# Page excerpt
....................

Agents — searchable inventory

Inventory table: every custom Copilot package in the tenant

Every package in the tenant as one row, searchable by name / publisher / ID and filterable by type, builder, and element. Behind each row sits the full /packages/{id} payload — element definitions, assigned users, assigned groups, manifest version. All of it from the API.

Cowork Skills — the AgentSkills surface

AgentSkills: reusable LLM skill definitions discoverable across agents

A dedicated view for the AgentSkills element type — the new SharePoint-hosted LLM tool definitions Copilot agents compose at runtime. Until this API, there was no admin surface that even listed them.

Governance — the action queue

Governance: blocked + orphan agents requiring admin attention

The two lists that turn a JSON dump into a workflow: blocked packages (driven by the isBlocked field) and orphan agents (driven by ownerId=null). Both fall out of the API for free.

Things we tried that you can copy

Five small patterns we landed on that turned out to be high-value:

1. Use $filter server-side, not client-side

OData filters compose well on this endpoint and the server already paginates. Don’t pull all 258 packages and filter in Python — push the filter.

# "agents on Microsoft 365 Copilot, modified in the last 30 days"
$filter = (
    "supportedHosts/any(h:h eq 'Copilot') and "
    "elementTypes/any(e:e eq 'DeclarativeCopilots') and "
    "lastModifiedDateTime gt 2026-04-24T00:00:00Z"
)

2. Cache the device-code refresh token to disk

MSAL ships a SerializableTokenCache. Persist it to a file under .token_cache.bin (gitignored) so subsequent runs are silent. We added a tiny check for a .token file as a fallback for headless boxes.

3. Retry on 424 and 429

The Graph package endpoint sometimes throttles with HTTP 424 instead of the standard 429. This is a beta-API quirk. Our GraphClient treats both as retryable with exponential backoff:

retryable = {424, 429}
if resp.status_code in retryable or resp.status_code >= 500:
    wait = retry_after or min(2 ** attempt, 30)
    time.sleep(wait); continue

4. Always pull --details for governance

The list endpoint is fast but doesn’t carry allowedUsersAndGroups, acquireUsersAndGroups, or elementDetails. For real governance you want the per-package detail — in particular acquireUsersAndGroups, which is the only field that tells you whether anyone has actually installed the package. Budget ~2 ms per call on a warm cache, ~50 ms cold — for 258 packages that’s about 15 s end-to-end.

What’s still missing from the API

The endpoint is excellent. Not perfect.

None of this is blocking — it’s the kind of polish that a preview API collects on the way to GA.

What we’d like next from Microsoft

Three asks, in priority order:

  1. App-only support with a tightly scoped permission (CopilotPackages.Read.All already works delegated; ship the app-only variant). Today every nightly-inventory automation needs a human-bound account.
  2. A delta() collection on the packages endpoint, the same shape as users/delta and groups/delta. That single addition would replace 80% of the polling-and-diffing infrastructure people are about to build.

....................

# Entries provided
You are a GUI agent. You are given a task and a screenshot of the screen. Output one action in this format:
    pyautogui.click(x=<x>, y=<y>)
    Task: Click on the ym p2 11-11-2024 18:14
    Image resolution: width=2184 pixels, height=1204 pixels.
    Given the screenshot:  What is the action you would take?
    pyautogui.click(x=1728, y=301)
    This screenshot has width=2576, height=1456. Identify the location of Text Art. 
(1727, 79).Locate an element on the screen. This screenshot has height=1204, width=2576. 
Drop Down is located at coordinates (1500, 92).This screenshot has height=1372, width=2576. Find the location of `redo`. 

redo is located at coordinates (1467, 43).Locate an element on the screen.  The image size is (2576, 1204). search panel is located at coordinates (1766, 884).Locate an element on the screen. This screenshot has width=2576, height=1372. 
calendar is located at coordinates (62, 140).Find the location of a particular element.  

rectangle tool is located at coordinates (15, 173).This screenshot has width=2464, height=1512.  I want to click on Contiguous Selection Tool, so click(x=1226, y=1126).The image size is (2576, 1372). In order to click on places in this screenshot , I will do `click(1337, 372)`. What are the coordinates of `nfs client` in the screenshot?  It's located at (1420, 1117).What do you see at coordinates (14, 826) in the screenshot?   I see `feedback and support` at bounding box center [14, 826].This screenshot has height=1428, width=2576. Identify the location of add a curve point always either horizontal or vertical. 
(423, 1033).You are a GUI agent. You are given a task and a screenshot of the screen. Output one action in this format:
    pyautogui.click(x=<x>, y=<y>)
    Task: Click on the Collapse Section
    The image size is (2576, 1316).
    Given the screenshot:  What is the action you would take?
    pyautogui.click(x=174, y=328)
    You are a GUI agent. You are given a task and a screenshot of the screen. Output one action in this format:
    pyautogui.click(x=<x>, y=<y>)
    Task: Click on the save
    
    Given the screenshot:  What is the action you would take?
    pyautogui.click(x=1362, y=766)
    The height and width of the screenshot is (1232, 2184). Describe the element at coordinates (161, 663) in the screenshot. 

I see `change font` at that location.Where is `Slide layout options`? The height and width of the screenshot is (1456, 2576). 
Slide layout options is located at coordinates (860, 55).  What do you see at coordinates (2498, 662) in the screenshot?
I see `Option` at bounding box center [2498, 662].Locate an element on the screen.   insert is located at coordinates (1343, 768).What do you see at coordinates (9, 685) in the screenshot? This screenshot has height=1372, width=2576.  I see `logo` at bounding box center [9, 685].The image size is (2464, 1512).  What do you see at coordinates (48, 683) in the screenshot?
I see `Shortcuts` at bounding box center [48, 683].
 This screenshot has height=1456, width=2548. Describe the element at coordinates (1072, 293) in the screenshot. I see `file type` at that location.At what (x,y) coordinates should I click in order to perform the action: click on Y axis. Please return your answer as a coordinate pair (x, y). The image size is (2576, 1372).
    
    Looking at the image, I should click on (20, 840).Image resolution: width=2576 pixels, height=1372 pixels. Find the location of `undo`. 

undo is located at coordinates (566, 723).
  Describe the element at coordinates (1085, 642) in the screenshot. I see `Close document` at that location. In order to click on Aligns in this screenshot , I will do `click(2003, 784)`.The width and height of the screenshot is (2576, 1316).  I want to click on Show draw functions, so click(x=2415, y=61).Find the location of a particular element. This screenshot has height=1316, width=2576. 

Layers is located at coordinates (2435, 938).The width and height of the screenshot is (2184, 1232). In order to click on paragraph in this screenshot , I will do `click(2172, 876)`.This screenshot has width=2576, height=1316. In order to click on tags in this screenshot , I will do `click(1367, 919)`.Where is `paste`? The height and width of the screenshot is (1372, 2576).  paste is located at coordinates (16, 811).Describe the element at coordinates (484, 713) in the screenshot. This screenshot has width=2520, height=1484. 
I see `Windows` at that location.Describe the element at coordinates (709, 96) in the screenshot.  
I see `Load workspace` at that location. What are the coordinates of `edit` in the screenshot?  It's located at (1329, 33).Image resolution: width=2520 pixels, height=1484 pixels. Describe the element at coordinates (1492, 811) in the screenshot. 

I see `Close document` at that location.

....................

# Instructions for the task
Copy everything in the Copilot packages text above, from "time.sleep(wait); continue" down to "the way to GA.", including both of those passages.

# Exercise solution
time.sleep(wait); continue

4. Always pull --details for governance

The list endpoint is fast but doesn’t carry allowedUsersAndGroups, acquireUsersAndGroups, or elementDetails. For real governance you want the per-package detail — in particular acquireUsersAndGroups, which is the only field that tells you whether anyone has actually installed the package. Budget ~2 ms per call on a warm cache, ~50 ms cold — for 258 packages that’s about 15 s end-to-end.

What’s still missing from the API

The endpoint is excellent. Not perfect.

None of this is blocking — it’s the kind of polish that a preview API collects on the way to GA.